Tradisi ini makin berkembang tiga abad kemudian pada masa kejayaan Kerajaan Aceh Darussalam. Warisan sultan ini terus diperingati secara turun-temurun di kalangan warga bumi Serambi Makkah hingga sekarang.
Hal itu diungkapkan Pemerhati Sejarah Aceh yang juga Kolektor Manuskrip, Tarmizi Abdul Hamid. Menurutnya, tradisi peutroen aneuk sudah dikenal sejak masa Kerajaan Pasai yang didirikan Malik Al-Saleh atau Meurah Silu tahun 1267 Masehi.
“Kemudian masa Kerajaan Aceh Darussalam, diimplementasikan kembali menjadi reusam negeri,” katanya kepada Okezone di Banda Aceh beberapa waktu lalu.
Ketika Sultan Iskandar Muda lahir pada 1593 M, tutur Tarmizi, istana menggelar upacara peutroen aneuk dengan meriah yang kemudian menginspirasi rakyat melakukan prosesi serupa.
Dia menjelaskan pada masa itu, jika yang di-peutroen adalah bayi laki-laki, biasanya ikut dibunyikan meriam secara bersahutan. Pendekar ikut menghunus pedang, kemudian memotong tiga batang pisang.
Menurutnya, tujuan dari simbol ini agar si anak tersebut kelak tumbuh jadi sosok pemberani dan berjiwa ksatria, tak gentar berlaga di medan perang.
Tarmizi menambahkan, dalam tradisi Aceh dahulu, anak laki-laki akan selalu diasah keberanian supaya tegar dan memiliki jiwa pejuang.
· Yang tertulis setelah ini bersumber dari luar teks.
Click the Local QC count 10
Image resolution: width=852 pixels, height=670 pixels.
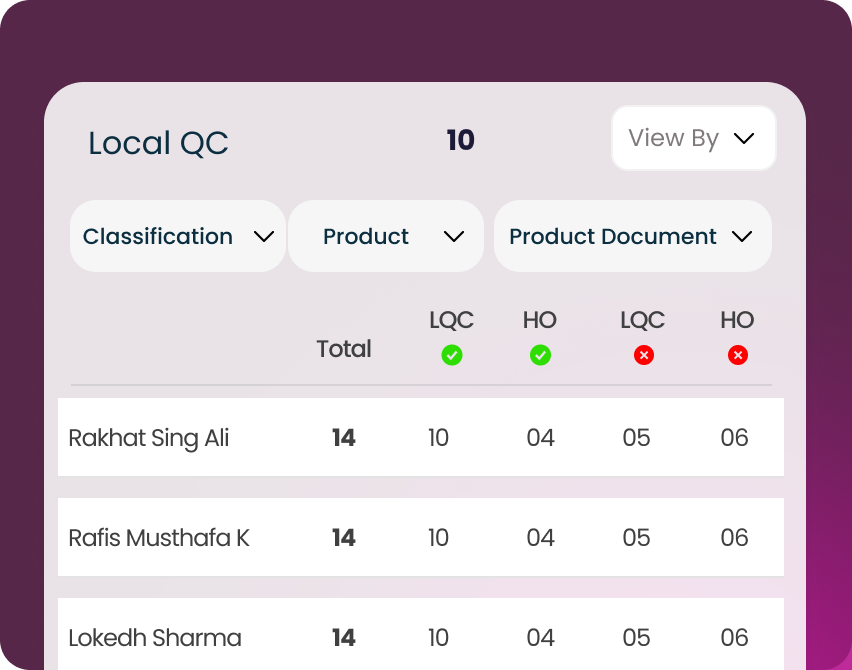pyautogui.click(x=460, y=140)
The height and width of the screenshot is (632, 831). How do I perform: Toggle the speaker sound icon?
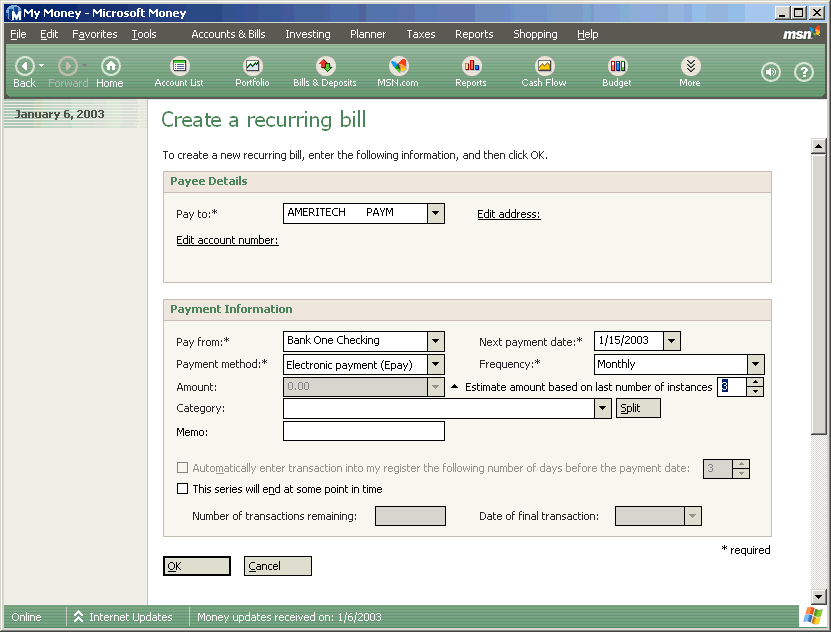tap(770, 72)
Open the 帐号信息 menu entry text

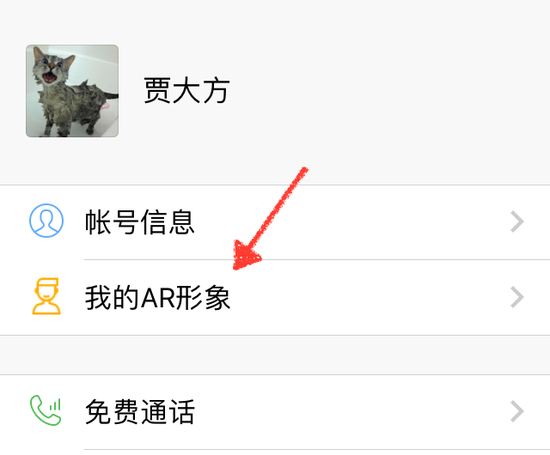(x=140, y=222)
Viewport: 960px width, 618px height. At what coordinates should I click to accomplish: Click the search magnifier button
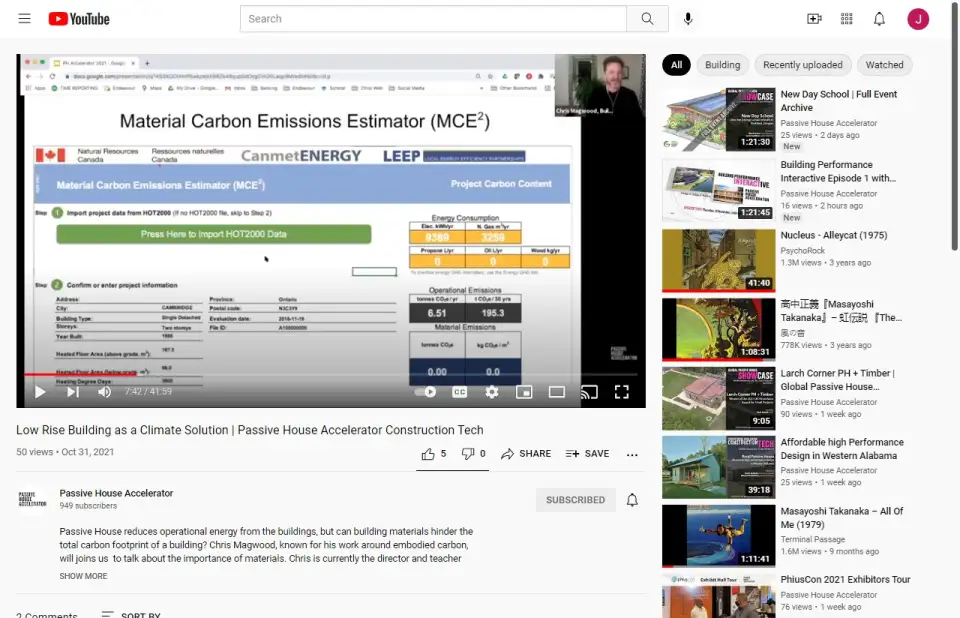tap(647, 19)
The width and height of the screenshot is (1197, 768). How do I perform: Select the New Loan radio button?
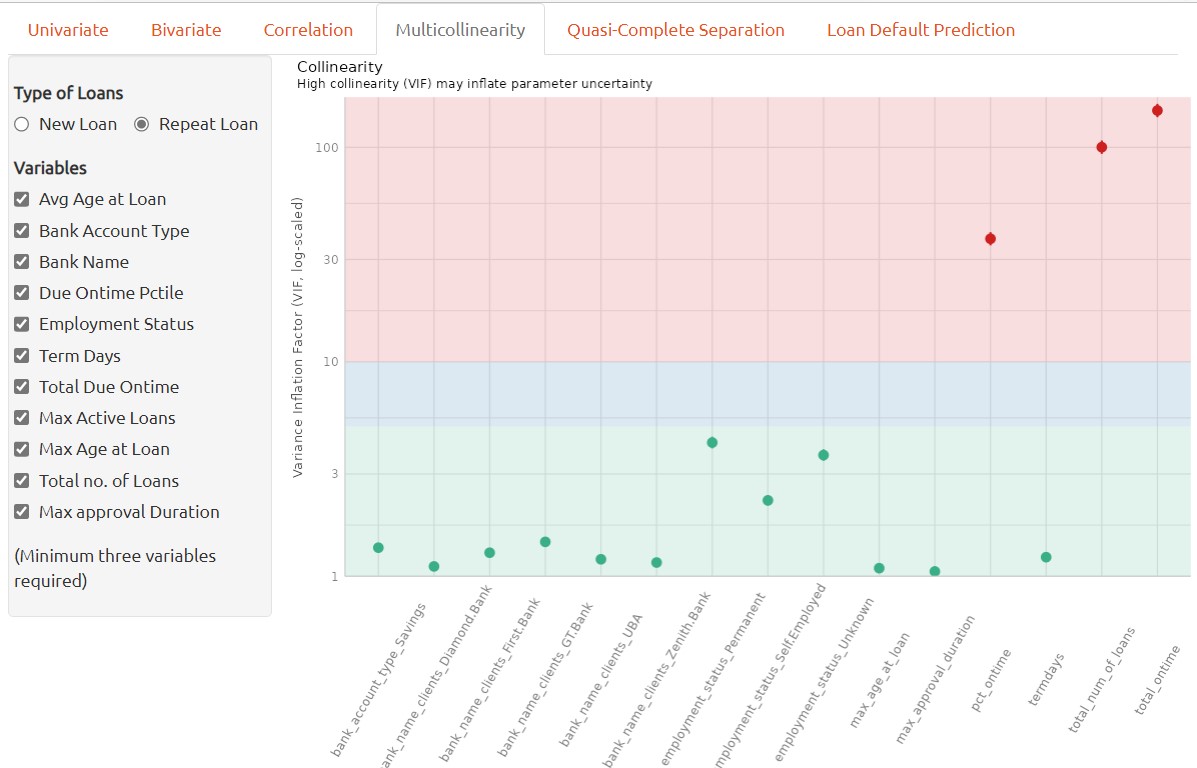22,125
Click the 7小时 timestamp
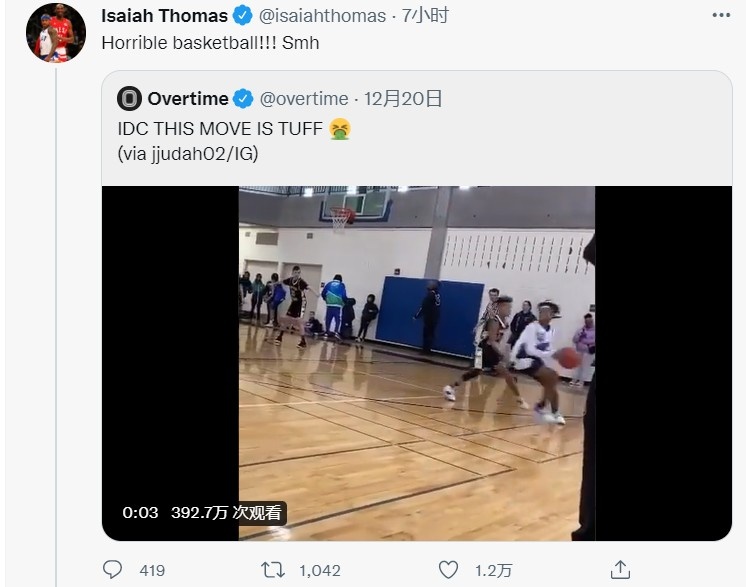 tap(425, 16)
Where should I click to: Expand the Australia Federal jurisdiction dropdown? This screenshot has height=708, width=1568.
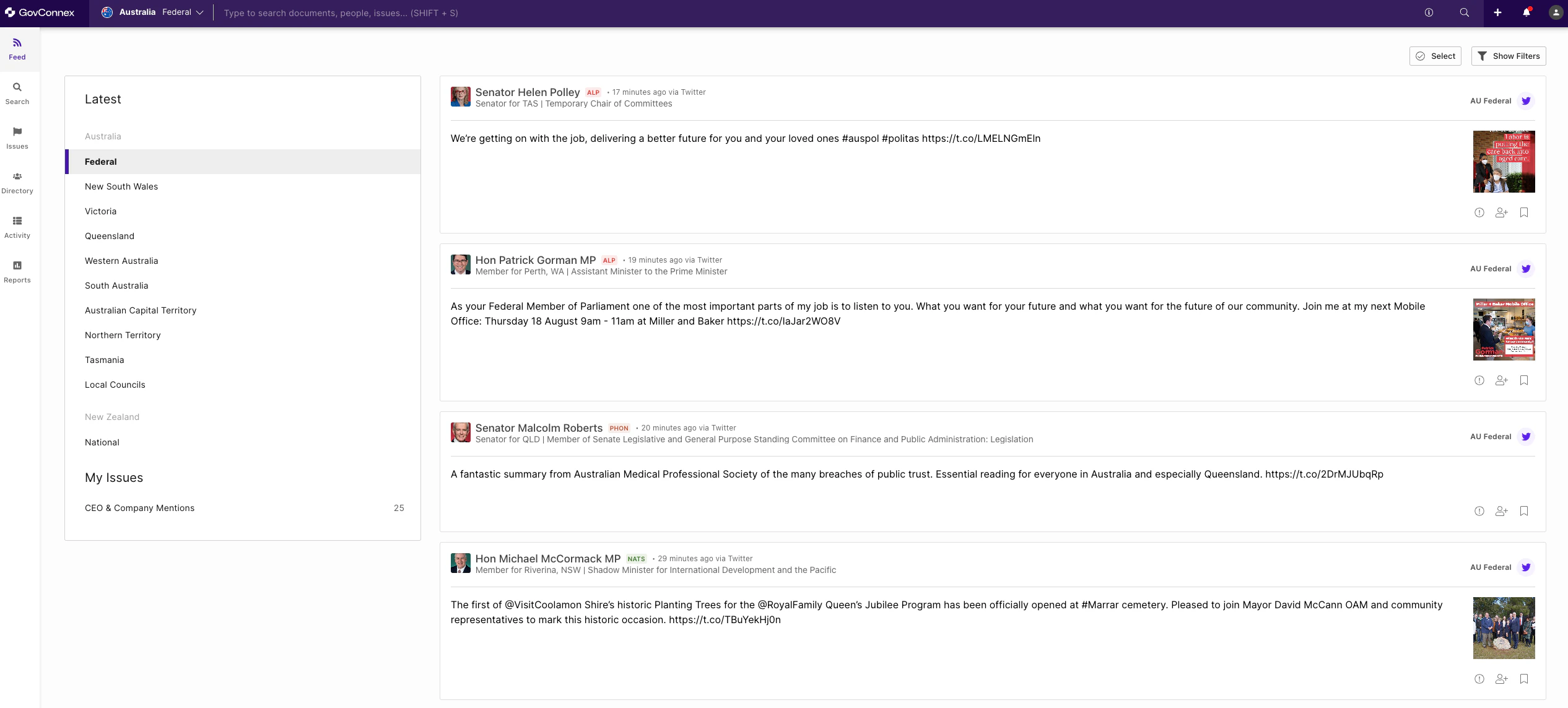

Saat dininabobokan dalam ayunan, si ibu selalu melantunkan zikir, salawat serta syair-syair perang sabil.
“Tradisi ayun anak seperti ini sekarang mulai luntur, meski masih ada sebagian orang yang melakukannya terutama yang di desa-desa,” sebutnya.
Sementara itu, Ketua Majelis Adat Aceh (MAA) Badruzzaman Ismail mengatakan, tradisi peutroen aneuk dan peucicap akan terus dilestarikan sebagai warisan indatu (moyang) masyarakat Aceh.
Menurutnya tradisi ini masih sudah membumi di Aceh. Meski gerakan dan istilah antara satu daerah dengan daerah lain berbeda-beda, namun prinsip dan maknanya tetap sama.